Stored items:
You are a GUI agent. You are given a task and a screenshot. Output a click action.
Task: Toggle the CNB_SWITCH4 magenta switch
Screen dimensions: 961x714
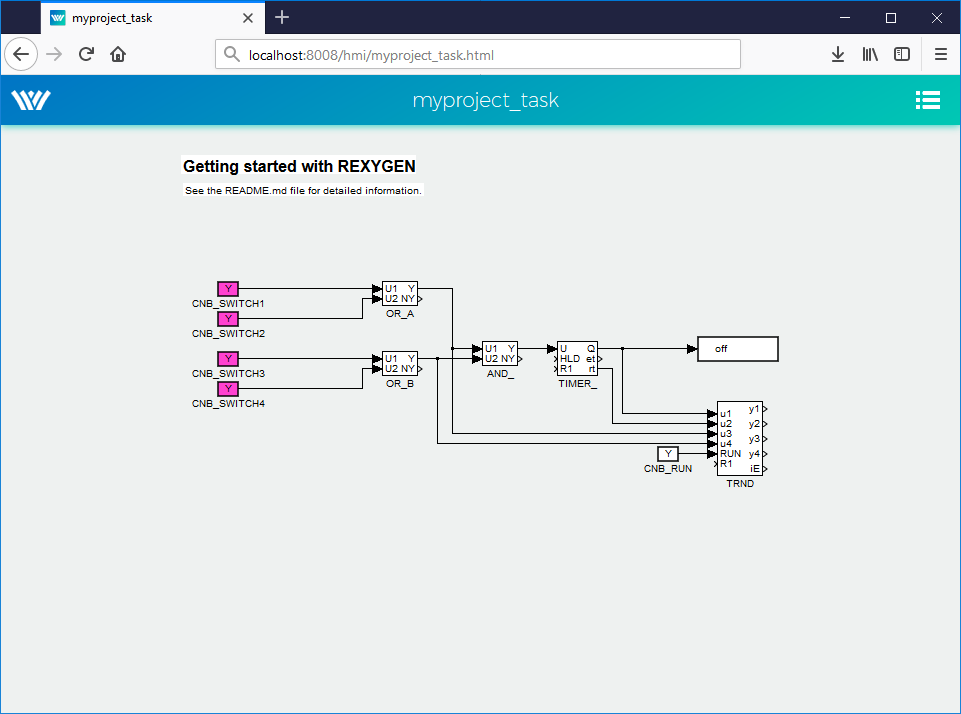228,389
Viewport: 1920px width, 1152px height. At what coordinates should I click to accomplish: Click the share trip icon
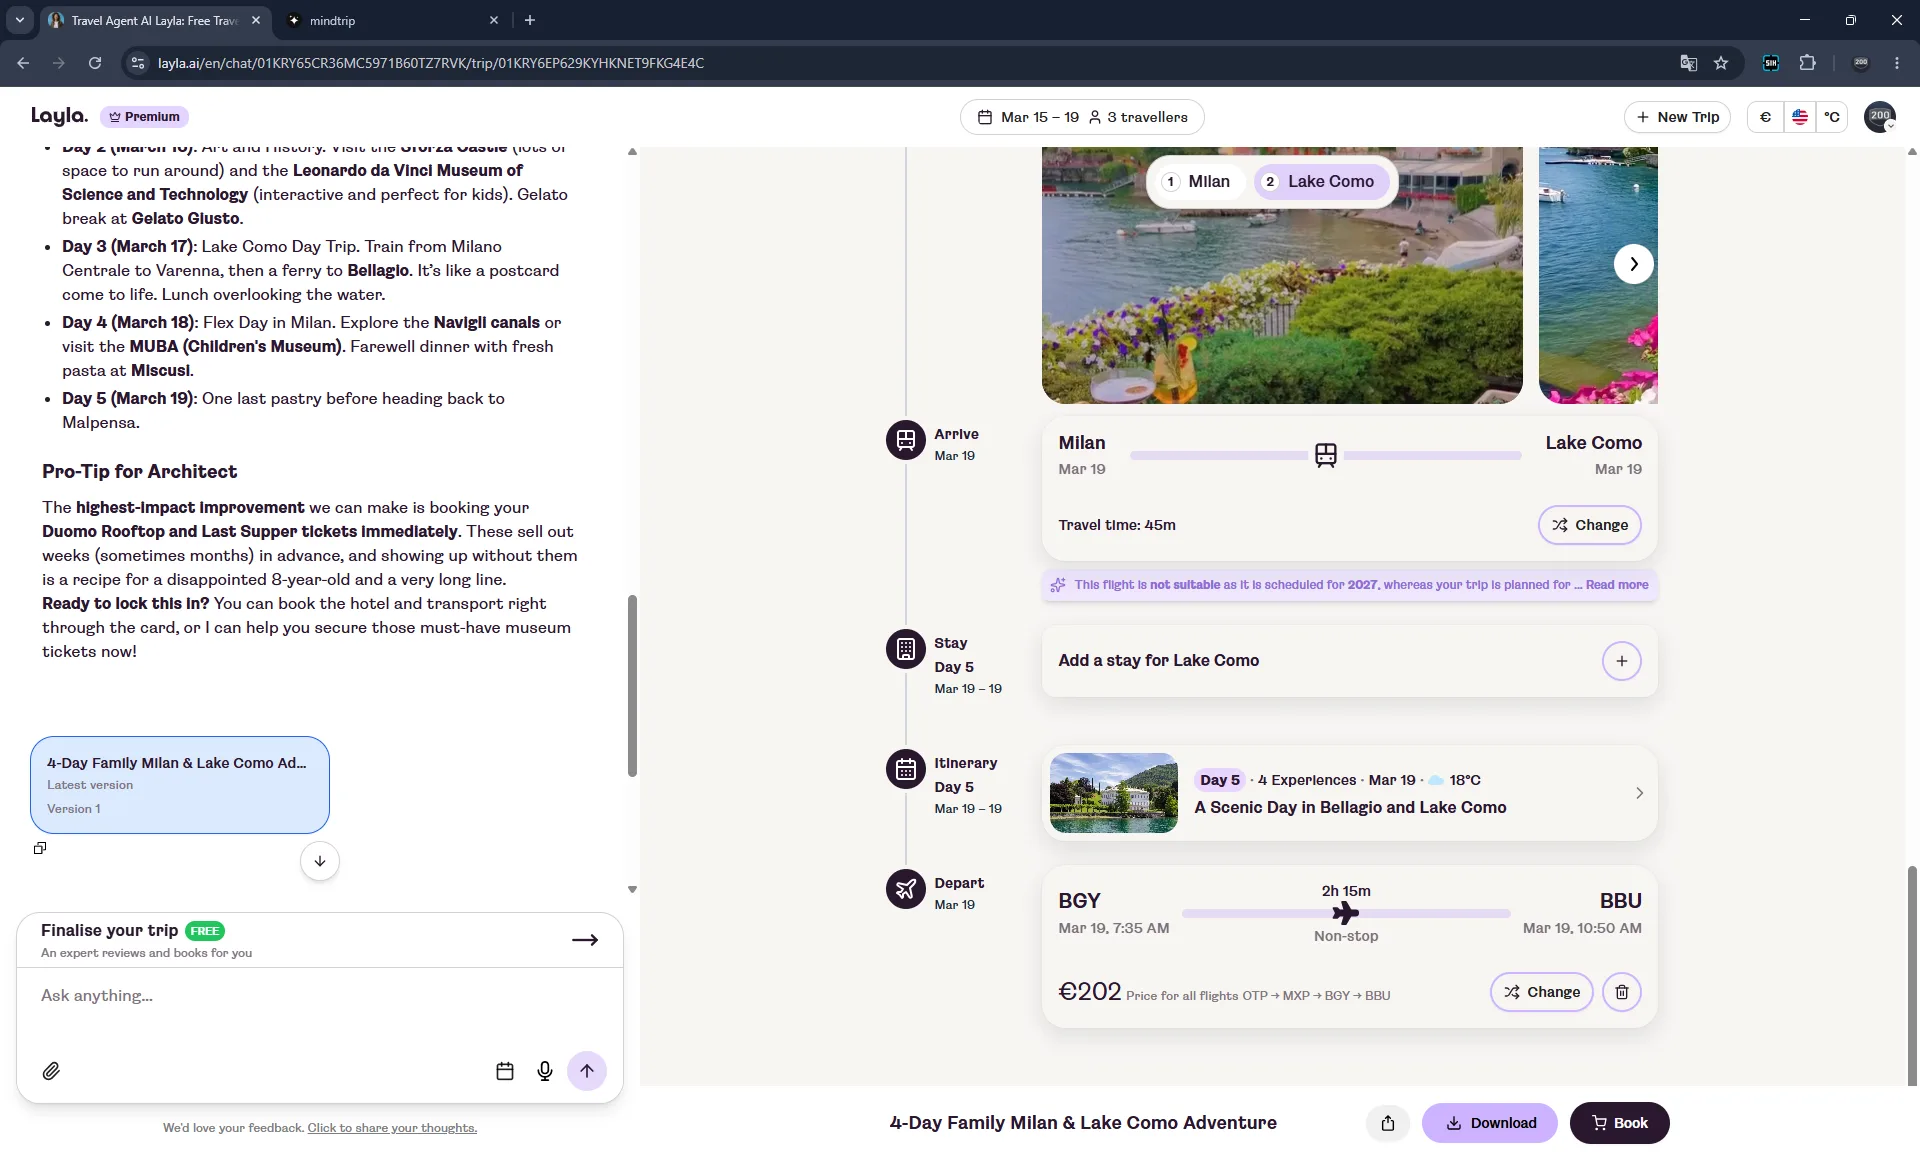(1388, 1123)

Exercise description:
Each entry, word for word, belongs in your answer; each picture does not.

Result below:
You are a GUI agent. You are given a task and a screenshot. Output a click action.
Task: Toggle the CNB_SWITCH4 magenta switch
Screen dimensions: 961x714
228,389
Viewport: 1920px width, 1152px height. At what coordinates should I click to accomplish: Click the share trip icon
(1388, 1123)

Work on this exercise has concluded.